"If it's for the good of the Party—"

"Dr. Hubert Long is a lighted fuse," Emily Bogarth said, her cold eyes hard on her operator, "that could blow the Humanist movement sky-high. I want you to snuff out that fuse." She squeezed a forefinger against her spatulate thumb.

The operator nodded and the green eyes flashed with the same fanatic spark that electrified American politics at the turn of the 21st century and launched the Humanist Party into its 30-year tenure of power.


At first only a shocked, embarrassed silence greeted Dr. Long on the campus of Mentioch University, but as the press notices of his utterances grew in volume so did his prestige.

He began to have a number of local visitors who evinced sharp interest in his views. At the end of the first week he was holding forth each evening to a sizable audience in his tiny bungalow on the edge of faculty row.
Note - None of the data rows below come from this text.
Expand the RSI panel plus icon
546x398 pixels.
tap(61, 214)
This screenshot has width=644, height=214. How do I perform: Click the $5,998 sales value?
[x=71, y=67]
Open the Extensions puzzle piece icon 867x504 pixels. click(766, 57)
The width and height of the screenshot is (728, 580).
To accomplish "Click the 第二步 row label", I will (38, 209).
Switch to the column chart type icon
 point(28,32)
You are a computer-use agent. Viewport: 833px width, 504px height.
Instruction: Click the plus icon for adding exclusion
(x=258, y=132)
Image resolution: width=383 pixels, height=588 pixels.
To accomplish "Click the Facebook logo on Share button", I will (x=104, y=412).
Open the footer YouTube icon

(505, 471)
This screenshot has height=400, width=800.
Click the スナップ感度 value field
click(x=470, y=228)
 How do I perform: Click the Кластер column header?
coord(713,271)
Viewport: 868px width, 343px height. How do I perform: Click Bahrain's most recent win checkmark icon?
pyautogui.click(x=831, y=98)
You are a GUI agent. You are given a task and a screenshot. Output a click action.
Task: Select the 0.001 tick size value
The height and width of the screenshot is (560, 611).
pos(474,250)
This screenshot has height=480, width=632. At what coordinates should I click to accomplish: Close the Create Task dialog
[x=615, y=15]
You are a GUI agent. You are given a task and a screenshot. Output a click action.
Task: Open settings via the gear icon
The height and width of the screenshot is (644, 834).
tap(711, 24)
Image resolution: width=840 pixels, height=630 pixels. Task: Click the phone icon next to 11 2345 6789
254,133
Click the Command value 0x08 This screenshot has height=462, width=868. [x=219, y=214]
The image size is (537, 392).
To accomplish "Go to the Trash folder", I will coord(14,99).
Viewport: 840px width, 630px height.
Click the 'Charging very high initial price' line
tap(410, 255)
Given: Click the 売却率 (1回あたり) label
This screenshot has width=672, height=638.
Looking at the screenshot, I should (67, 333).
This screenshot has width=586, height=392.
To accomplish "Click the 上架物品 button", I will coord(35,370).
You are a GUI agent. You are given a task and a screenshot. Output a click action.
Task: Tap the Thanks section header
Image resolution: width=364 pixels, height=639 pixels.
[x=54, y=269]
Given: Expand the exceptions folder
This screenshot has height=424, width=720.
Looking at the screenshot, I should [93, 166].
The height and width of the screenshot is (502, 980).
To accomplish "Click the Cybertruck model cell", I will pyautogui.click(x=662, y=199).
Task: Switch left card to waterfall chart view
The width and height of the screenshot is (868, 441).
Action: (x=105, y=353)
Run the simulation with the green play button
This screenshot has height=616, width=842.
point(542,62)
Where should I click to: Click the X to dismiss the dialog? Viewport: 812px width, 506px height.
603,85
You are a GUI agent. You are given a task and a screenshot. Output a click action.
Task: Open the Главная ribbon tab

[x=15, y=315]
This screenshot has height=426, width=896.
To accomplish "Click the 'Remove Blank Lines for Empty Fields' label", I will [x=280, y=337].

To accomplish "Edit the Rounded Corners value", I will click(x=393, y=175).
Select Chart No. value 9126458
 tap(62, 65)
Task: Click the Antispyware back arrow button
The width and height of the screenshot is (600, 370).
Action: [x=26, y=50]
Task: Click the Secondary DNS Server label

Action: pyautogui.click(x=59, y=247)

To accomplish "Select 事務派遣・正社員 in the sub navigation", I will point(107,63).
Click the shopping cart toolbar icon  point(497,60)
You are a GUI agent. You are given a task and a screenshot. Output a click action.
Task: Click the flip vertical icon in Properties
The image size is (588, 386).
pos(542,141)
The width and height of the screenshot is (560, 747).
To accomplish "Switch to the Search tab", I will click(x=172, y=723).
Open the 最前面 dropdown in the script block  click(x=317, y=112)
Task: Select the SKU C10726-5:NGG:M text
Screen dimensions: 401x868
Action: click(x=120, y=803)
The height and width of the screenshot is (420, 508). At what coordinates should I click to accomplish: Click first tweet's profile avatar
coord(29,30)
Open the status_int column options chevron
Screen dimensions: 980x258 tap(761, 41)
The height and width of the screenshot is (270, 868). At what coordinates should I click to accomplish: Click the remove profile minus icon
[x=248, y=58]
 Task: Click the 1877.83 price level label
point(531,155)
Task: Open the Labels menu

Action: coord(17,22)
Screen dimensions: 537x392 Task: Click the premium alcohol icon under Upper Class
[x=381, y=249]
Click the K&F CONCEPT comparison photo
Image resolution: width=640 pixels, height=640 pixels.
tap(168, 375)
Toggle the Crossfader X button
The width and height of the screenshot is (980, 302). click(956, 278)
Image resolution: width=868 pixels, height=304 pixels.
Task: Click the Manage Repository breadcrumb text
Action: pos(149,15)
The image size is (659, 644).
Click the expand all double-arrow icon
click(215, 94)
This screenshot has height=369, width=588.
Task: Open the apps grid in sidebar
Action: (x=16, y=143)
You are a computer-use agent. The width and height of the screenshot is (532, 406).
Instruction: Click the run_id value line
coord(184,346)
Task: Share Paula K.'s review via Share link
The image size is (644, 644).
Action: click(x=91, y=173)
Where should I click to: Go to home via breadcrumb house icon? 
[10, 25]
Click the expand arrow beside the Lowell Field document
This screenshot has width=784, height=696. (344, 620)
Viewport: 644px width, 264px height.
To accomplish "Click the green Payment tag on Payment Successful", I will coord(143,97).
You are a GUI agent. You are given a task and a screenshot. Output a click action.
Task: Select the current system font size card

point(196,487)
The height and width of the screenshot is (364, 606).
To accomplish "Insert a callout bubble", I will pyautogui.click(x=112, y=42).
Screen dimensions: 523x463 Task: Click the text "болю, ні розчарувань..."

By nature a careful, practical man, Hubert Long now carried a small pistol in his coat pocket, but being also a fearless, independent individual, he admitted all callers and exposed himself daily to the public. It wasn't entirely personal bravado, however. He knew from his years of intense, discreet research that the goon squads rarely made their attacks in the public eye. When they liquidated him he fervently hoped they would make this mistake and prove his point concerning their operations.

Although he didn't seek martyrdom, Dr. Long was prepared for it, as he explained to the informal seminar that had accumulated at his home this Sunday afternoon. It was now late evening and the endless questions were beginning to grow wearying.

"How do you know," asked a skeptical businessman, "that I am not an assassin who will ambush you on the way to the bathroom tonight?"

There were several ladies present, and bachelor Long blushed with annoyance. "You might very well be," he retorted. "But probably I have some measure of temporary protection from the publicity I have received. My death, if it occurs, will doubtless appear to be from natural causes, or perhaps from a most ordinary but unfortunate accident."